With spyware threatening corporate networks, whether it be adware hogging bandwidth or malicious code logging personal data, network executives are being forced to define their defensive strategies.

Lots of tools and software have hit the market recently, and network executives are left to decide which weapon works best - typically less-expensive gateway-based filters or more-expensive but possibly more-effective desktop software or, even more costly, a combination of the two.

Also: McAfee, Tech Assist top anti-spyware test

The Network World Clear Choice Test of enterprise spyware suggests the gateway approach might be the best starting point for IT managers wanting to shore up defense quickly.

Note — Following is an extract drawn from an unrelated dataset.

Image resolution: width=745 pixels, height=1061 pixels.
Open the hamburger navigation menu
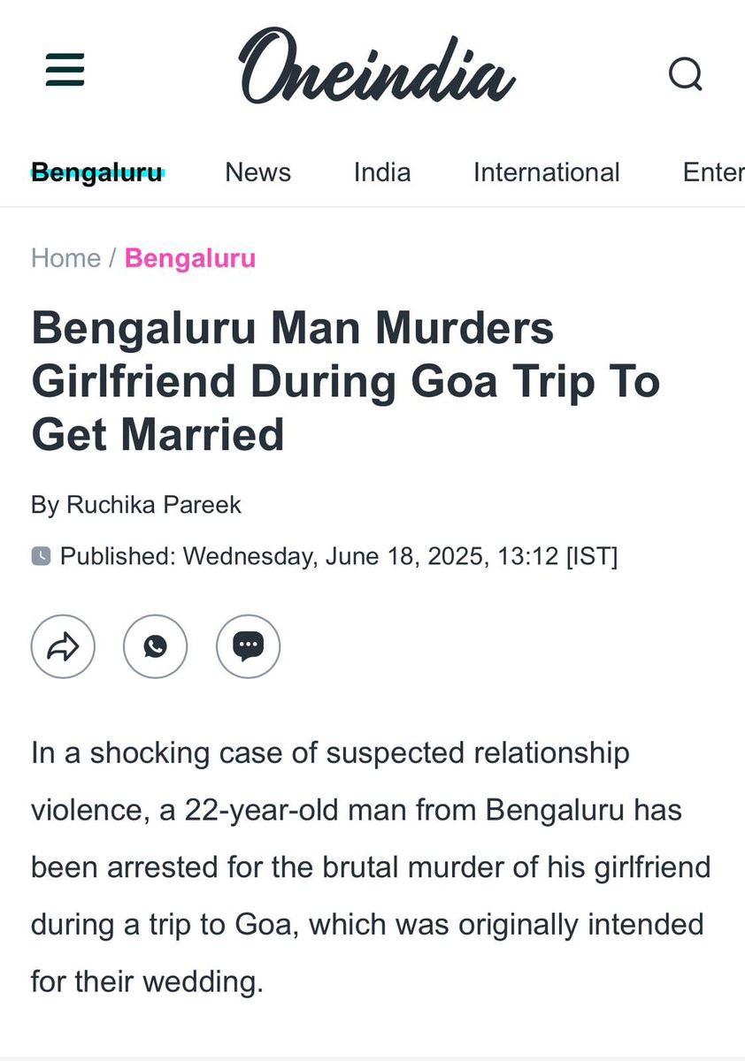pyautogui.click(x=65, y=70)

A gateway can filter out spyware at least as well as desktop software, based on the test of 18 products. Tester Barry Nance found gateways easier to administer than desktop machines. Plus, "users can't fool with it," as they might with their desktop software, Nance says.

Analysts weighing the pros and cons of the basic strategies also point out that the cost to install a gateway in many instances is going to be low in comparison with installing anti-spyware software on the desktop.

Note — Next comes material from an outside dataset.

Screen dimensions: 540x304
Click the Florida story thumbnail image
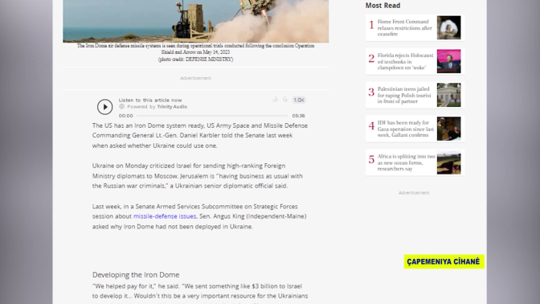click(448, 61)
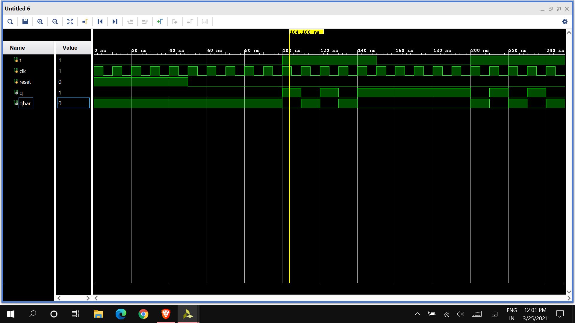
Task: Open waveform settings gear
Action: [x=565, y=22]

"The gateway alternative works reasonably well to reduce the impact of spyware, is less expensive to operate and maintain than desktop mitigation, consumes fewer overall resources and is readily controlled," says a security report titled "Enterprise Strategies for Defending Against Spyware" from Burton Group.

But Burton Group's stance toward anti-spyware gateways comes with several provisos. One is that organizations might want to deploy anti-spyware software on desktops if they have a substantial number of mobile desktops that can become infected. Burton Group urges IT managers buying for desktops to make sure anti-spyware products integrate with other technologies, such as network admission controls and anti-virus defense.

Using both gateway and desktop software anti-spyware will increase protection but clearly adds costs that could be hard to justify under a tight budget, a Burton Group report notes. "The added cost and inconvenience of running redundant systems may not be justifiable for the low-risk systems associated with spyware," the report says.

In all, Burton Group says any organization that considers its network environment "low-risk" may want to forgo buying anti-spyware protection at all. That's because the anti-spyware market is still young. Industry consolidation is expected to occur quickly.

There are an estimated 35,000 species of spyware, with more spawned every day. But security vendors don't have the same name or classification systems. At Symantec, whose traditional strength has been anti-virus, the Trojans, bots and worms are classified as "malicious code." But "spyware" is simply "any program you probably don't want on your machine," whether it be dialers or adware, says Symantec's director of security response, David Cole.

He notes this definition is different from that accepted by the "pure play" anti-spyware product vendors without the anti-virus background, which classify bots, Trojans and keyloggers as spyware.